Los Angeles, Ca.- The entire Huntington Park City Council is being asked to step down by a coalition of residents and merchants that complaint about corruption.
“Our city attorney makes more than $600,000 a year, more than $40,000 a month,” said Marilyn Sanabria, a leading activist of Huntington Park Citizens Unite.
By comparison President Barack Obama makes $400,000 a year.
“Our city attorney makes in a month more than what most families in Huntington Park make in a year,” says Sanabria. “The medium family income in our city is $29,000 annually.”
Francisco Leal is Huntington Park’s city attorney. He could not be reached for comment for this article.
In a press statement, the group issued a list of its grievances and demanded that the all five councilmembers “to immediately step down.”
The city faces a deficit of $9 million.
The high compensation of the city attorney is a sign of cronyism and corruption that has plagued Huntington Park for many years, according to Sanabria.
Activists also allege a connection between city council member and John Noguez, a former mayor of Huntington Park and also the former Los Angeles County assessor who is now under investigation for corruption by the District Attorney’s Office.
“Noguez has been a major fundraiser for most city council members since the early 2000’s,” says activist Valentin Amezquita, a city resident for more than 30 years. “He was elected to City Council in 2003 and left in 2010.”

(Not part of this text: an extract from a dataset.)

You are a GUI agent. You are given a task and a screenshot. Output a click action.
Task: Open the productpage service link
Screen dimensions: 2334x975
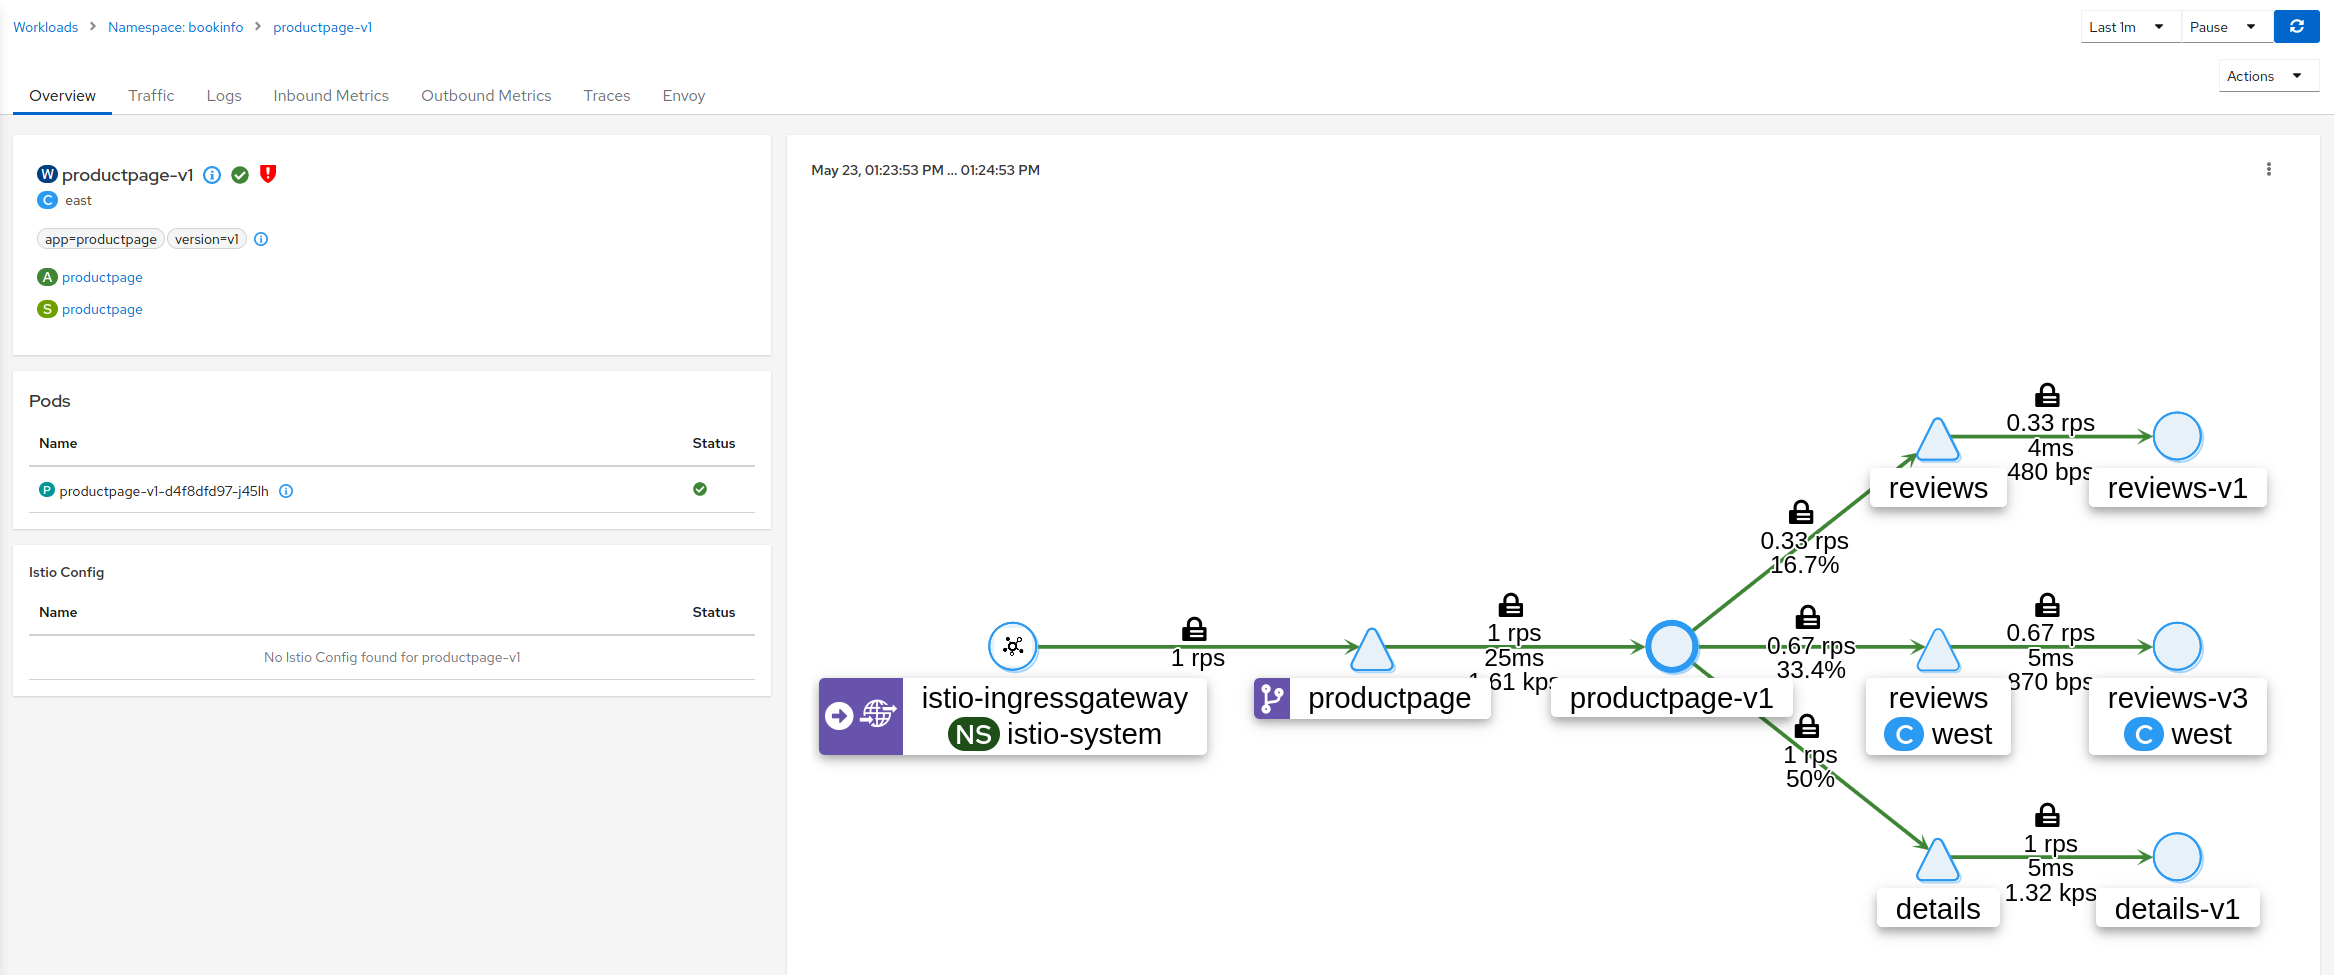tap(101, 309)
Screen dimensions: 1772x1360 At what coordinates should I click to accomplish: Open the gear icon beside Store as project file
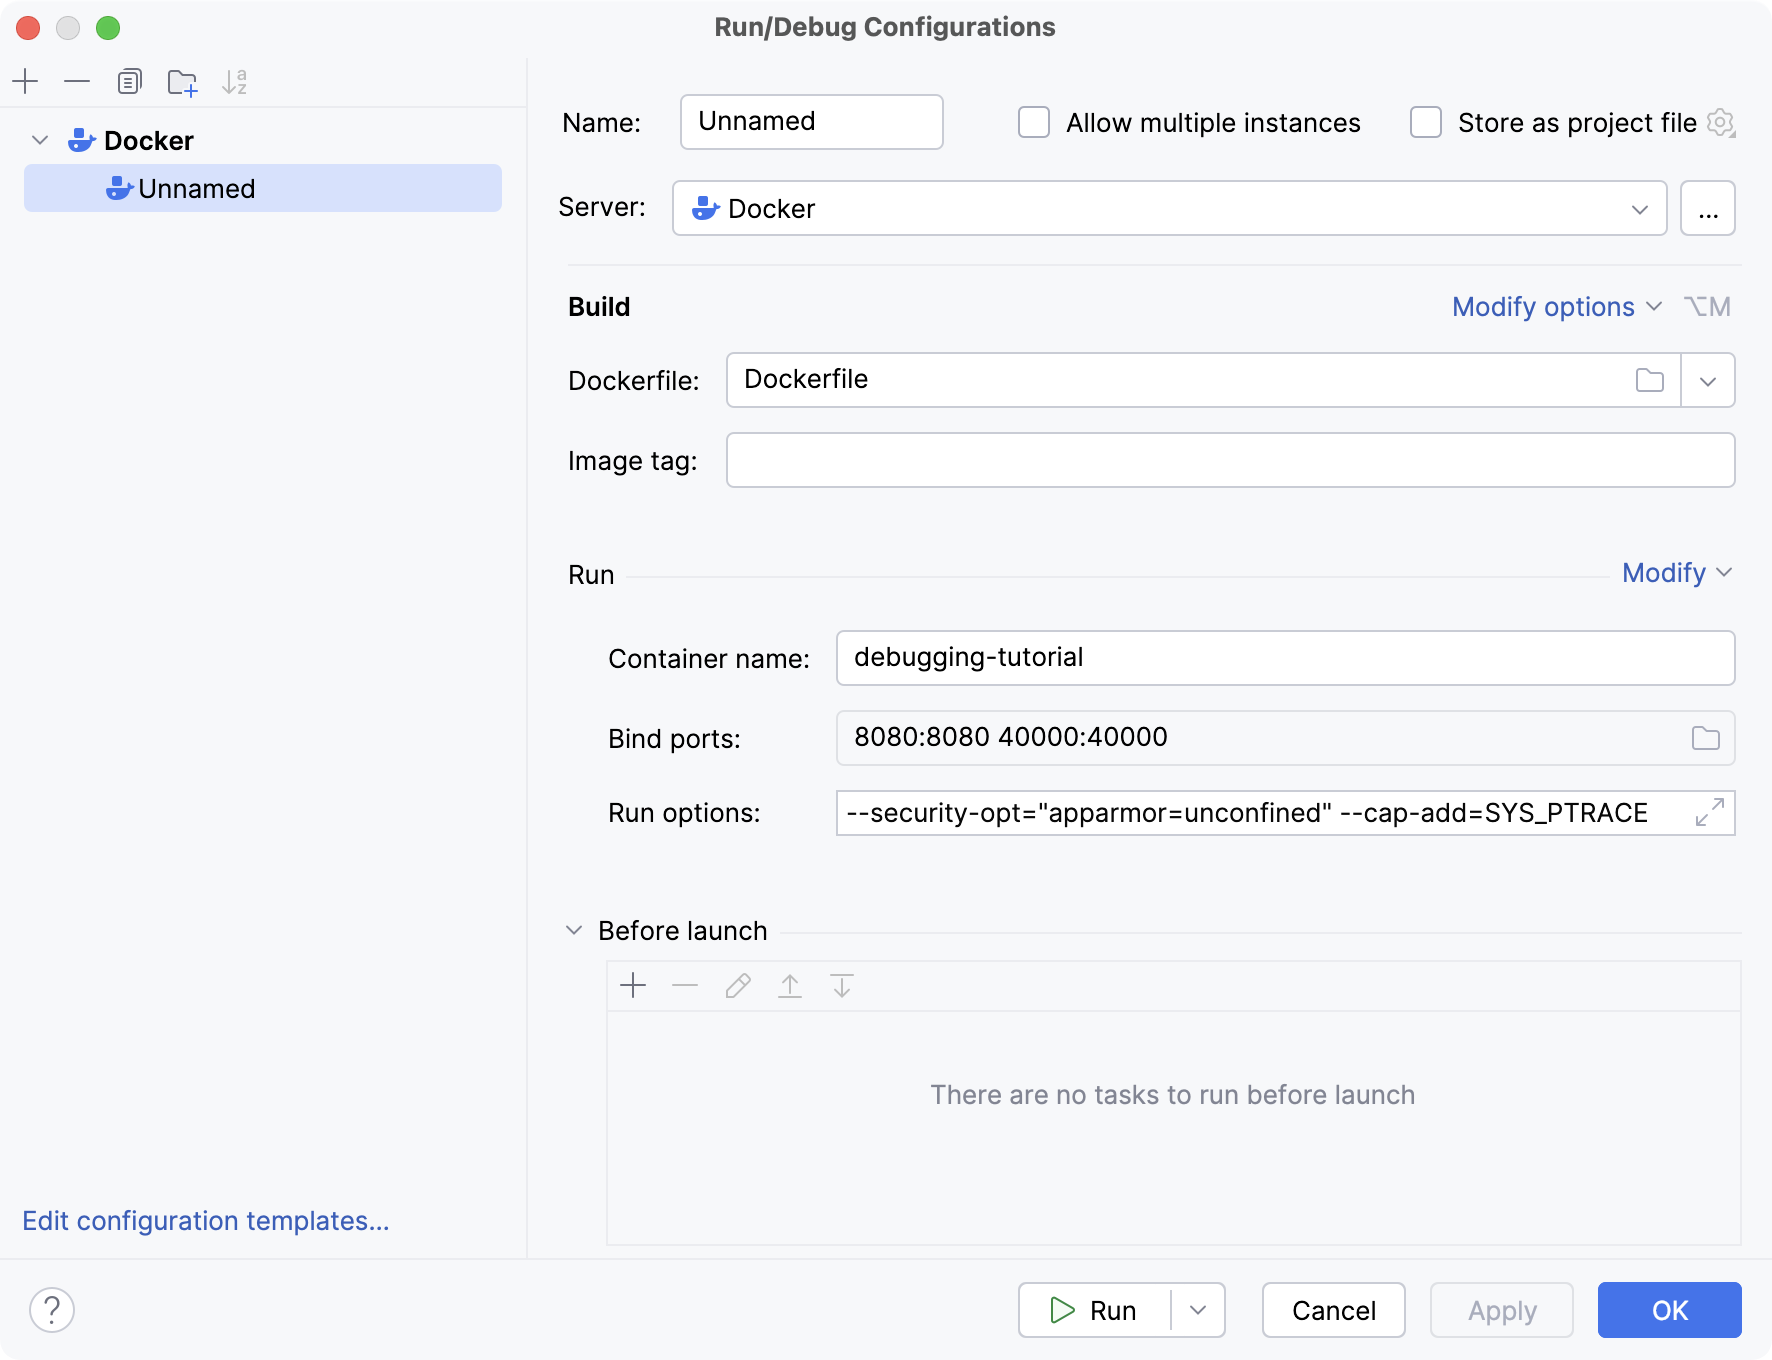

There are also allegations that Noguez got special treatment from colleagues on City Council.
“The current City Council questionably designated John Noguez’s property on Olive Street a historical home in order to stop foreclosure proceedings and avoid paying his fair share of taxes,” says Sanabria. “Noguez has such a power over the city, he found a loophole to have his home declared historical.”
Built in 1930 and known as the Squire Residence, the Spanish colonial revival-style house on 3247 Olive Street was designated in November of 2009. At that time, Noguez was still part of city council.

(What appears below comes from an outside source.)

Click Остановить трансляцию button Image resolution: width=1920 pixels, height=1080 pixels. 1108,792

“In addition to the significance of the property, two former mayors, William Cunningham and John Noguez have lived in the house,” reads the listing of the home on the city’s website.
High personnel compensation and special treatment are not the only complaints that activists have.
According to Sanabria, Huntington Park residents pay higher property taxes than more affluent cities. “Property owners pay more 30% more than Beverly Hills,” said Sanabria, referring to the exclusive city known for being home to the rich and famous.
Other grievances include a recent increase in water fees, alleged police abuse, unfair street parking ticketing and harassment of merchants by city officials.
“Huntington Park is another City of Bell,” she added, referring to the neighboring city whose corruption made national news. Most Bell city councilmembers were recalled and several high ranking officials were fired.
Now Huntington Park could face a similar shake up.
Huntington Park Citizens Unite announced they planed to serve notices of intent to recall to all the five city councilmembers of Huntington Park. “We got all the signatures required by law,” says Sanabria. She added the next step would be to circulate recall petitions for all members of the council and gather a minimum of 3,100 signatures from registered voters who reside in the city.
“Huntington Park is basically the mother of this corruption in the cities of South East Los Angeles County,” says Sanabria. “Now we are demanding change and to know where all the money is.”